Mas não dá para esperar o projeto entrar em absoluto vigor para começar a pensar no problema do lixo eletrônico. Apesar de poucas, existem iniciativas pelo país que já promovem a reciclagem desses materiais. O Cedir (Centro de Descarte e Reúso de Resíduos de Informática) – organizado pela USP – é um dos mais atuantes. O Centro recupera equipamentos, reaproveitando as partes que funcionam, e os destina a instituições sem fins lucrativos, com a condição de que esses equipamentos, ao serem descartados, sejam devolvidos ao centro para a destinação final correta.

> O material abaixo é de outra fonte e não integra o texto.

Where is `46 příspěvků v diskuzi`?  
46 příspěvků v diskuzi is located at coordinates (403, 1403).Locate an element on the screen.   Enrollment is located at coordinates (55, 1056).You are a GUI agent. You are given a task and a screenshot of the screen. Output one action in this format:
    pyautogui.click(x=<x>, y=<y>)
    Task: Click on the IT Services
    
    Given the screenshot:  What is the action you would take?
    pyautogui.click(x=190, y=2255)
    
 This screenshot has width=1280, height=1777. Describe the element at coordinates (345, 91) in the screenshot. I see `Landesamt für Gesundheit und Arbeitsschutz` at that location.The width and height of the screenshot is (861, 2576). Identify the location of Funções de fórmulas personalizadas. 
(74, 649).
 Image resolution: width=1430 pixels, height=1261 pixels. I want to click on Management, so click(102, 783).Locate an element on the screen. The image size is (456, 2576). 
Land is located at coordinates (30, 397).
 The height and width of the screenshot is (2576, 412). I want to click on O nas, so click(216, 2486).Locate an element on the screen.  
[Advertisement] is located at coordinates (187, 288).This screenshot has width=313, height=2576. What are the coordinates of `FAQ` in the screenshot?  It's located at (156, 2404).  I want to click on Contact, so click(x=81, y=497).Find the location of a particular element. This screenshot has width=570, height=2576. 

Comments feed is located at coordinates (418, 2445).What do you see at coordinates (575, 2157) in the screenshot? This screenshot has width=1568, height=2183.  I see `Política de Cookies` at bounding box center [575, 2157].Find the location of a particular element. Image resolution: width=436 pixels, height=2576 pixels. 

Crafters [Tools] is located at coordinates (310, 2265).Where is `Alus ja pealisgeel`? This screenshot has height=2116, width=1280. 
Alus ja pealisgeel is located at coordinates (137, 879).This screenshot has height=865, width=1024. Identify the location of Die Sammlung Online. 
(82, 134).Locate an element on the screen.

A MetaReciclagem também atua intensamente nesse objetivo. Iniciada em 2002 como um grupo interessado em dar outro uso ao lixo eletrônico, a rede agrega cada vez mais pessoas e organizações de todo o país que promovem e influenciam iniciativas para diminuir o impacto ambiental do lixo. Uma dessas ações são as oficinas de reaproveitamento da tecnologia e transformação de computadores velhos para montar máquinas recicladas.
Outra ação vem da Secretaria do Meio Ambiente do Estado de São Paulo e do Instituto Sergio Motta. A parceria criou o E-lixo maps [http://www.e-lixo.org/], onde os moradores da capital paulista podem ver quais são os pontos de coleta de lixo eletrônico mais próximos de sua residência. E só inserir o CEP no site e os locais de coleta cadastrados são apontados no Google Maps.
E realmente é bom estar preparado para o que vem por aí. A estimativa do Programa das Nações Unidas para o Meio Ambiente é de que, até 2030, o Brasil produza 680 mil toneladas/ano de resíduos eletrônicos, sendo cada brasileiro responsável pela geração de 3,4 quilos desse lixo digital.
De acordo com o toxicólogo Marcus, a grande solução é encarar os problemas de frente e contar com a participação de todos: "Esse grande apelo ao consumo é uma estratégia de mercado que deve continuar existindo. Então, o objetivo é minimizarmos os impactos dessa prática, como a construção dos novos produtos a partir da matéria prima de seus anteriores. E se cada um fizer sua parte - governo, empresas e indivíduos dentro de suas casas - teremos um bom motivo para nos orgulhar quando chegarmos ao futuro".